Antithesis time.....mixing in Manhattan where these five bored stiff goons could vent their Bearsville spleens madly.


"We took care of about six weeks boredom in just under three," chuckles Gould, "we more than made up for our lack of stimulation."


Any band who has sold a million records feels it, and any band who sold over two lives with it; the pressure to emulate, to get even bigger. Angel Dust was a low profile record for America," explains Gould, "it went gold, which was no disaster, but everywhere else it was our  biggest record yet. In America the album was marketed in a way we weren't very comfortable with. We never saw ourselves a funk-metal or Patton as some 'poster boy', so it created the freedom for us to have our own identity and carry on forward to this. It was like clearing shrubbery out of the road so we could move on."


"My job is not to feel any of that stuff (pressure)," affirms Patton,"why put yourself through that? It'll will always be there and a lot of if came through the following realisation for me with all these people: 'Look, we have a long life ahead of us but do you want me to fucking kill you all out here?!' On the last record I probably took too much time on The Real Thing I didn't take enough time I could've got a pot of coffee, gone to my room and written my stuff in a few days and nights. But I didn't think it was right, I mean people live with this stuff for a couple of years, so let me."


The natural Patton air of fuck you weaves and bobs in his new lyrics.


Titles like Get Out, The Gentle Art of Making Enemies, Ugly In The Morning and Cuckoo For Cars suggest a certain introspection. He, of course, refuses to indulge in specifics.


"Sometimes a good way to make music is to treat it like revenge - it's an open forum. You can say something you meant to say one day and didn't, you can re-create situations in your life where you weren't happy about the outcome and re-write them in a song. You can feel better about things and no-one will say anything about it. It'll be OK, no-one will step up, 'Whaddya mean by that?' And even if they do, you don't have to answer them."
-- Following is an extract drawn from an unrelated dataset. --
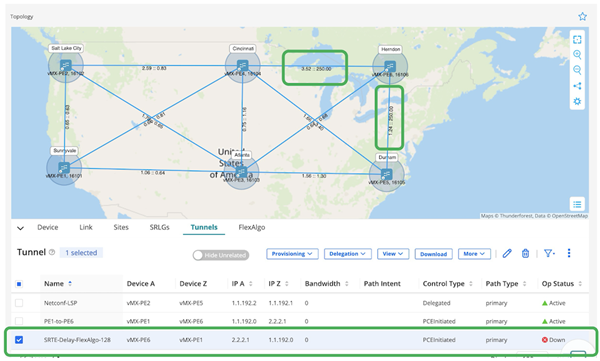
Task: Open topology map settings gear
Action: pyautogui.click(x=577, y=101)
Would you say though, that these lyrics are more introspective?


"You might say that," he gestures, "but I wouldn't but go ahead, say it man! Whatever you want, what the fuck are you asking me for? They're open to interpretation so go ahead, have fun, have a good time. I wrote the things and that's enough, that's all I wanna say about them."


The man doesn't suffer pigeonholes gladly so when I offer that it sounds like their first really big rock record, he chuckles.


"I wouldn't duck it at all...It doesn't mean have to call it that. You, can call it what you want. But that's as good a thing to call it as anything else I suppose."


Being the Kings of piss-taking, and taking into account all that's been said, it could appear that Faith No More are embarking on their calmest seas to date. But to that is to not allow for Patton's thoughts.


"I wish it were, but unfortunately I don't think it's over!" He chuckles, understanding the tick of the bands life.


"We haven't stated touring yet which always sees things change. I feel the record stands up more on its own. I think we, as people, are more ready to do this, but there are a lot of uncertainties. It's like a fresh start."